In a statement, EMA said: "The Agency welcomes this additional round of joint reflections and respects all opinions, as well as the views expressed by several Member States, which largely reproduce the complexity of the debate on both political and technical aspects which have emerged during the previous general and more targeted consultation phases. In the last 12 months the Agency has attempted to strike a balance between proactive data disclosure, the absolute need to protect personal data, and the concerns relating to the protection of commercially confidential information."

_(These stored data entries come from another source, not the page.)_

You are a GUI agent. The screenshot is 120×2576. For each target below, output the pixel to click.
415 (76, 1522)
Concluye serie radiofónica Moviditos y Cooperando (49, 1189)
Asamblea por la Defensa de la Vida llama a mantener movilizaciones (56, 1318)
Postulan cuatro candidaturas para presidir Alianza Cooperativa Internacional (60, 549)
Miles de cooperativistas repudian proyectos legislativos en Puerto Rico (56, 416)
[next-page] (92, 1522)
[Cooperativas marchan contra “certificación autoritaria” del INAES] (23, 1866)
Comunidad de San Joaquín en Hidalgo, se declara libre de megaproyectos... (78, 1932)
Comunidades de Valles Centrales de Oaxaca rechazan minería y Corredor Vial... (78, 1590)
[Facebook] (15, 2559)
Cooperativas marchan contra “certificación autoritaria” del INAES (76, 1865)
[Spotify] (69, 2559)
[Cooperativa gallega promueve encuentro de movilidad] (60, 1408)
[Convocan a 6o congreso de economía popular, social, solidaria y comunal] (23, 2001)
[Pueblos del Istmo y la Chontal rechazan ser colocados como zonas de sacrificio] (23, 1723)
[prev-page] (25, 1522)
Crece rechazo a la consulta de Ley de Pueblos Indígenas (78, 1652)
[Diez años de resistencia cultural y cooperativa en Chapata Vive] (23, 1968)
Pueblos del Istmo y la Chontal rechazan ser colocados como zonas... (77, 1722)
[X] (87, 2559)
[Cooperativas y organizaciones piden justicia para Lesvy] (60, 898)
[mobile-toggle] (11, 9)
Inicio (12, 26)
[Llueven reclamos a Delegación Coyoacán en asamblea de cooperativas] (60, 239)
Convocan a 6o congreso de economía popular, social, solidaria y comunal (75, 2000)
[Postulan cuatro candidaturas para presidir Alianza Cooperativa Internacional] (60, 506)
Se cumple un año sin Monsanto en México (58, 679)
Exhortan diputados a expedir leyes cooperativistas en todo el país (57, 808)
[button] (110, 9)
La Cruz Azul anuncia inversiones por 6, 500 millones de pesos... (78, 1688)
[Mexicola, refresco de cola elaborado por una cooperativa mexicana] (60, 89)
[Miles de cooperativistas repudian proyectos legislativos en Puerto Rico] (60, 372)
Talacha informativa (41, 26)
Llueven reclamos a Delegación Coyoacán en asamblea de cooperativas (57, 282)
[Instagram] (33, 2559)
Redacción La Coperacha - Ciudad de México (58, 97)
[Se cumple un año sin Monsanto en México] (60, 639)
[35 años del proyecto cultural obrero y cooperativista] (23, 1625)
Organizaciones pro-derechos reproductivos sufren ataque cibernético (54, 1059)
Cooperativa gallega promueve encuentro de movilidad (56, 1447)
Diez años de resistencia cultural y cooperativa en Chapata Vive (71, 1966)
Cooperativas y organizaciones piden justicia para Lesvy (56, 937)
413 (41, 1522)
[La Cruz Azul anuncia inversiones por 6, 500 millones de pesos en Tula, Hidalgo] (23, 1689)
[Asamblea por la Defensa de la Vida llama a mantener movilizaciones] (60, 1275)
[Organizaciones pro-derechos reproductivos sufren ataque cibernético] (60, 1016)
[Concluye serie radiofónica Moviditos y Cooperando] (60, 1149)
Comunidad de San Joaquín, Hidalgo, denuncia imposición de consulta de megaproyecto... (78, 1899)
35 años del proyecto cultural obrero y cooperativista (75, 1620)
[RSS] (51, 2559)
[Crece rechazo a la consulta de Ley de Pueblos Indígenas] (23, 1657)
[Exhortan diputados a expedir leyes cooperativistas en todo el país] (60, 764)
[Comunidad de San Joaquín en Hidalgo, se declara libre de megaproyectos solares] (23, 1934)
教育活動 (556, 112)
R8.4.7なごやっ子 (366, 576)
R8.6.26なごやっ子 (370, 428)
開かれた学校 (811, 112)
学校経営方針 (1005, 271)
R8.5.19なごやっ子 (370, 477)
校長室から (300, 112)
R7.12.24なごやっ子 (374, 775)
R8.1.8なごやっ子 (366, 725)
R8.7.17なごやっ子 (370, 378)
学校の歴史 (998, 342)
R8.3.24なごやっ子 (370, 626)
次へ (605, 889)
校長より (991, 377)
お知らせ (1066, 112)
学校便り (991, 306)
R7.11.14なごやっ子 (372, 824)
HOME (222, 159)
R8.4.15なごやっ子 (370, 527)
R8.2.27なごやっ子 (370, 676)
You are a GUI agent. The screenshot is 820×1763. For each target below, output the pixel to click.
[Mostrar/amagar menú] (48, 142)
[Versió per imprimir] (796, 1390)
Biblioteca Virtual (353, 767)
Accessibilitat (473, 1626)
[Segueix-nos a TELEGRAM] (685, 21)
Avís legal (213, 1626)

EMA says it remains committed to introducing this additional measure toward transparency as soon as possible, so as to enhance citizens’ awareness and confidence in the EU authorization system for medicinal products. The agency has also underlined several times that the new policy, if approved, will be without prejudice to the provisions of Regulation (EC) No 1049/2001 on access to documents and the new clinical trial Regulation (EC) No 536/2014, which will become applicable in 2016 at the earliest and, as also noted during the debate, will apply to clinical trials conducted in the European Union.
EMA said it is conscious that any delay prevents citizens, and in particular academics and non-commercial researchers, from receiving the benefits of proactive publication of clinical trial data for a further period. EMA said it will continue to work with the Management Board and the European Commission ahead of the October meeting to ensure that members receive the clarifications requested and to facilitate the adoption of the policy.